Um registro intrigante, que me fez questionar como deve ter sido registrar tudo o que descreveu, pois dá a quem lê a sensação de algo acontecendo no instante da leitura, parecendo ser impossível ter sido escrito simplesmente relembrando, e sendo assim, é de se pensar que ao escrever ele deve ter sofrido tudo aquilo novamente.
A presença dos principais elementos da geração beat
A obra contem todos os principais elementos característicos da geração beat: a estrada, fortes laços de amizade, sexualidade livre, prosa espontânea e improviso, poesia, drogas, álcool, além de interpretações e ideias iluminadas sobre diversos fatores da vida. Uma ótima pedida se a intenção é dar um mergulho na cena beat, embora eu indicasse como uma leitura a ser feita após ler On The Road, sendo possível então notar o contraste que os anos e a bebida trouxeram ao autor, tudo registrado visceralmente em seu ultimo livro de estrada.

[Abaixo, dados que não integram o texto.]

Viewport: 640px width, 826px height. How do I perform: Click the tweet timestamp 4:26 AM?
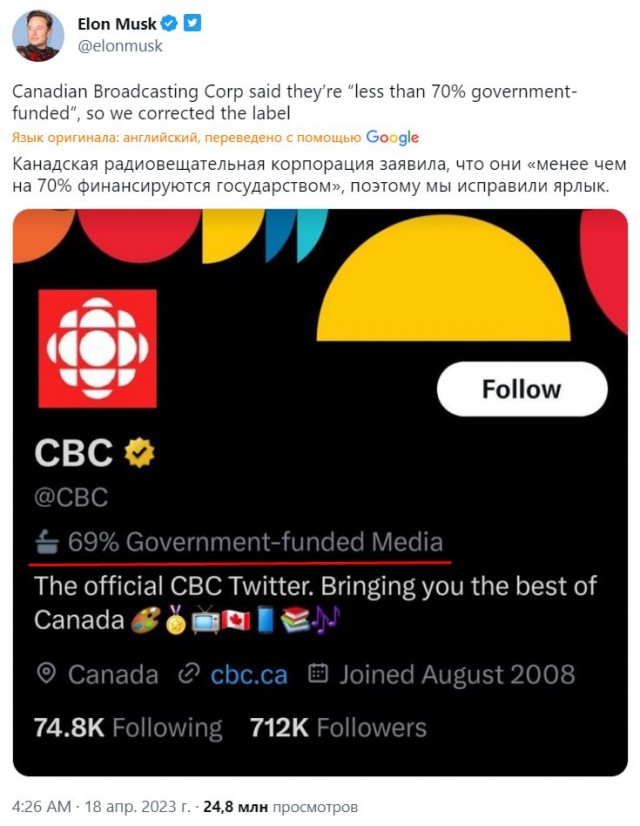[x=42, y=806]

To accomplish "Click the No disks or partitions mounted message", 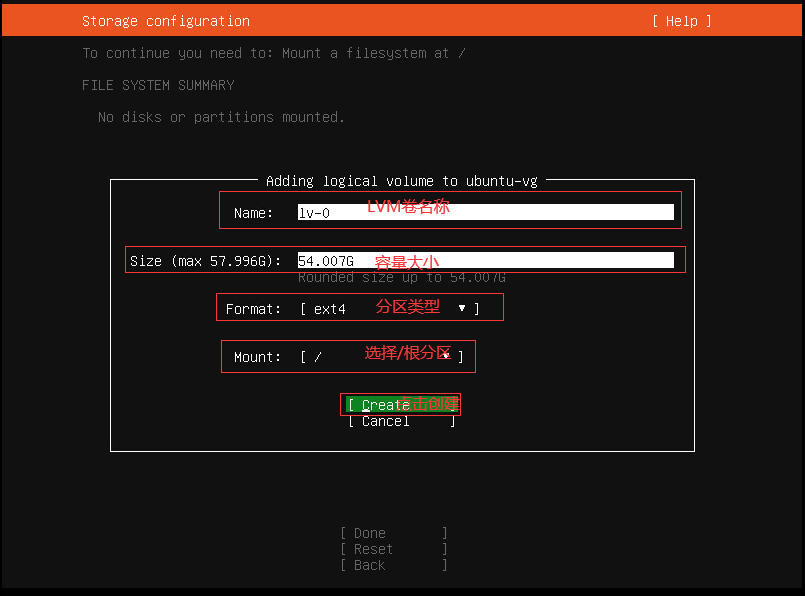I will coord(222,117).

Além do mais eu sei só de olhar para Cody que virar um escritor não tem nenhuma importância porque a vida é tão sagrada para ele que não é necessário fazer mais nada além de viver, a escrita é só um pensamento tardio ou um arranhão na superfície. (pág. 81)
Respostas de 4
O blog livro&café vai mudar de nome para livro&café&geraçãobeat! Excelente resenha! Vou querer ler esse livro.
Hahahaha, tá bom, eu paro de resenhar geração beat hahaha. Leia sim, adorei!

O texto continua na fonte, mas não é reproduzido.